__WORK INSTRUCTIONS__.
Please copy these records word for word.
___ DATA
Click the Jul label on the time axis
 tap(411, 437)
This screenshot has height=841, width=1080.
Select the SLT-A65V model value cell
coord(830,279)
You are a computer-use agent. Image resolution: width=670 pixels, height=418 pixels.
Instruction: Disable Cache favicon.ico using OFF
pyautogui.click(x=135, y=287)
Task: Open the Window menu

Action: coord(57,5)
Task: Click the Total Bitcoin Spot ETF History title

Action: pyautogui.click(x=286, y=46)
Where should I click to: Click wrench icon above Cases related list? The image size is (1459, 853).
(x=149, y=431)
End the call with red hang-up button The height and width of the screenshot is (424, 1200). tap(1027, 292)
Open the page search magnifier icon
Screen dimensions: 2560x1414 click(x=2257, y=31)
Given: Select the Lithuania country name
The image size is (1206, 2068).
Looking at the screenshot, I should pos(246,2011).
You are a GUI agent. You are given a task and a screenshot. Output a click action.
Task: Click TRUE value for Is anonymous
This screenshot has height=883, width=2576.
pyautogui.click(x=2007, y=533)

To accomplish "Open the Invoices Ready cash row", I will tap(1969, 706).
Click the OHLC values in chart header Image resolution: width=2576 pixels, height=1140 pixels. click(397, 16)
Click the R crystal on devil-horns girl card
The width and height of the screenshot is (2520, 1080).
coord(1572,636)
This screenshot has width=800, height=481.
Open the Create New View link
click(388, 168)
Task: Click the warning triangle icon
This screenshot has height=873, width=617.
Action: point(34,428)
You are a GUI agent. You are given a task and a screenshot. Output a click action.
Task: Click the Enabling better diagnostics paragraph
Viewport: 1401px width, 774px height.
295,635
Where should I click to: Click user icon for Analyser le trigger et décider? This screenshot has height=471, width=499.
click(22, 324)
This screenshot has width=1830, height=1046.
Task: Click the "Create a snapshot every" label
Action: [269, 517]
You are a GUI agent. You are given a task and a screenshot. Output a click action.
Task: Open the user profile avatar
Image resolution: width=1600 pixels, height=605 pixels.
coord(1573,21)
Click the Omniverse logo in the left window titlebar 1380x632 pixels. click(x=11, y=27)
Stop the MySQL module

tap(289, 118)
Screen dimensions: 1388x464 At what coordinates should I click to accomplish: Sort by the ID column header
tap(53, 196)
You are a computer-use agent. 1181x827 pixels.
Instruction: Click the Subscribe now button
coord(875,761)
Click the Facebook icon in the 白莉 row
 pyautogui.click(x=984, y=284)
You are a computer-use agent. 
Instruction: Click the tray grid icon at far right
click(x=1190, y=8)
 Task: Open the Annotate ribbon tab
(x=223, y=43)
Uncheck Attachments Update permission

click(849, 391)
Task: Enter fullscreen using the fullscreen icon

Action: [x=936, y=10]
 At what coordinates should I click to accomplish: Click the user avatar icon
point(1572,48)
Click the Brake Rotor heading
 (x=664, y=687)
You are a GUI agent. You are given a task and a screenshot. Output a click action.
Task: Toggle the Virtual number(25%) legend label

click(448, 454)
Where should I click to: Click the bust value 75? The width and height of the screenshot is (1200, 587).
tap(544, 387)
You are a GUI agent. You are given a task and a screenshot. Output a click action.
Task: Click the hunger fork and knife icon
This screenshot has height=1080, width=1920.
______
__CORRECT RESPONSE__.
Click the Jul label on the time axis
 tap(411, 437)
This screenshot has height=841, width=1080.
Select the SLT-A65V model value cell
coord(830,279)
You are a computer-use agent. Image resolution: width=670 pixels, height=418 pixels.
Instruction: Disable Cache favicon.ico using OFF
pyautogui.click(x=135, y=287)
Task: Open the Window menu

Action: coord(57,5)
Task: Click the Total Bitcoin Spot ETF History title

Action: pyautogui.click(x=286, y=46)
Where should I click to: Click wrench icon above Cases related list? The image size is (1459, 853).
(x=149, y=431)
End the call with red hang-up button The height and width of the screenshot is (424, 1200). tap(1027, 292)
Open the page search magnifier icon
Screen dimensions: 2560x1414 click(x=2257, y=31)
Given: Select the Lithuania country name
The image size is (1206, 2068).
Looking at the screenshot, I should pos(246,2011).
You are a GUI agent. You are given a task and a screenshot. Output a click action.
Task: Click TRUE value for Is anonymous
This screenshot has height=883, width=2576.
pyautogui.click(x=2007, y=533)

To accomplish "Open the Invoices Ready cash row", I will tap(1969, 706).
Click the OHLC values in chart header Image resolution: width=2576 pixels, height=1140 pixels. click(397, 16)
Click the R crystal on devil-horns girl card
The width and height of the screenshot is (2520, 1080).
coord(1572,636)
This screenshot has width=800, height=481.
Open the Create New View link
click(388, 168)
Task: Click the warning triangle icon
This screenshot has height=873, width=617.
Action: point(34,428)
You are a GUI agent. You are given a task and a screenshot. Output a click action.
Task: Click the Enabling better diagnostics paragraph
Viewport: 1401px width, 774px height.
295,635
Where should I click to: Click user icon for Analyser le trigger et décider? This screenshot has height=471, width=499.
click(22, 324)
This screenshot has width=1830, height=1046.
Task: Click the "Create a snapshot every" label
Action: [269, 517]
You are a GUI agent. You are given a task and a screenshot. Output a click action.
Task: Open the user profile avatar
Image resolution: width=1600 pixels, height=605 pixels.
coord(1573,21)
Click the Omniverse logo in the left window titlebar 1380x632 pixels. click(x=11, y=27)
Stop the MySQL module

tap(289, 118)
Screen dimensions: 1388x464 At what coordinates should I click to accomplish: Sort by the ID column header
tap(53, 196)
You are a computer-use agent. 1181x827 pixels.
Instruction: Click the Subscribe now button
coord(875,761)
Click the Facebook icon in the 白莉 row
 pyautogui.click(x=984, y=284)
You are a computer-use agent. 
Instruction: Click the tray grid icon at far right
click(x=1190, y=8)
 Task: Open the Annotate ribbon tab
(x=223, y=43)
Uncheck Attachments Update permission

click(849, 391)
Task: Enter fullscreen using the fullscreen icon

Action: [x=936, y=10]
 At what coordinates should I click to accomplish: Click the user avatar icon
point(1572,48)
Click the Brake Rotor heading
 (x=664, y=687)
You are a GUI agent. You are given a task and a screenshot. Output a click action.
Task: Toggle the Virtual number(25%) legend label

click(448, 454)
Where should I click to: Click the bust value 75? The width and height of the screenshot is (1200, 587).
tap(544, 387)
You are a GUI agent. You are given a task and a screenshot. Output a click action.
Task: Click the hunger fork and knife icon
This screenshot has height=1080, width=1920.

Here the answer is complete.